This Project Outcomes Report for the General Public is displayed verbatim as submitted by the Principal Investigator (PI) for this award. Any opinions, findings, and conclusions or recommendations expressed in this Report are those of the PI and do not necessarily reflect the views of the National Science Foundation; NSF has not approved or endorsed its content.

Results of HPC executions can be affected by two types of errors: uncontrolled ones (silent data corruption) and controlled ones (lossy compression). This project investigates the detection and impact of these different errors and the challenge raised by their potential concurrent occurrence.

Silent data corruption: Computer circuitry continues to become denser, as gate sizes continue to shrink, and the number of layers continues to grow. With denser circuits, it is increasingly harder to prevent transient hardware errors. Furthermore, the power consumption of circuits and their manufacturing costs can be reduced if more frequent errors can be tolerated.

The standard practice for error recovery in HPC is to store periodic checkpoints and the restart from the last checkpoint if an error is detected. It is critical that errors be detected before a corrupted checkpoint is stored. This motivates our research: Can silent errors (i.e., hardware errors not detected by hardware) be detected by software?

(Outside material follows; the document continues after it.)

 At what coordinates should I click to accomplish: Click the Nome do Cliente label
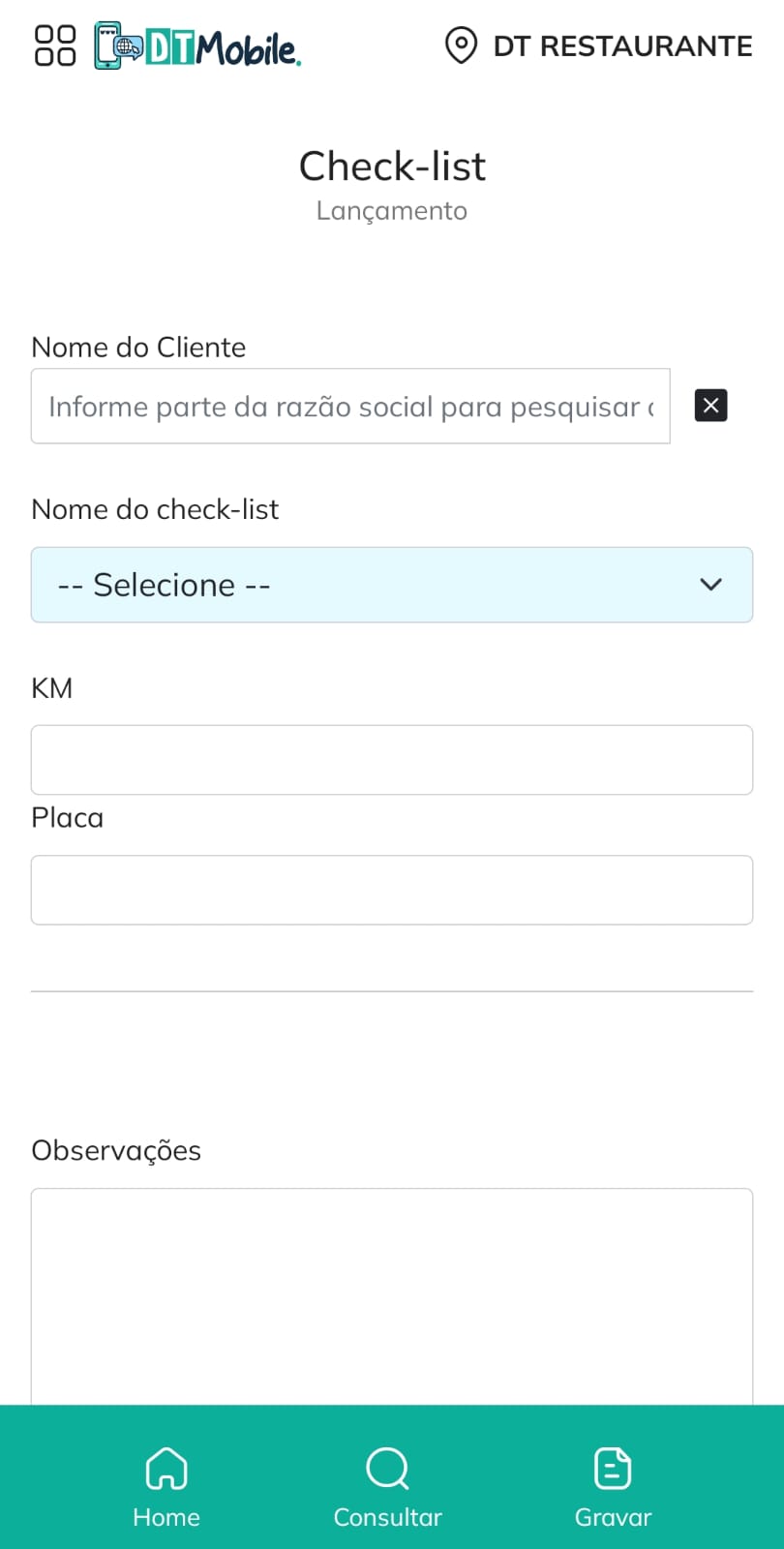pos(138,348)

The approach we took is to focus on single bit flips (reasonable, if errors are rare) and on iterative numerical algorithms. A bit flip may have a negligible impact on the computation. If it is significant, then we expect to see in the simulation a point perturbance that propagates over successive iterations. We consider a correct simulation as “noise” and try to detect the superimposed “signal” of the perturbation caused by the bit flip. We do so using machine learning: A Convolutional Neural network (CNN) is trained to distinguish normal simulations from perturbed ones.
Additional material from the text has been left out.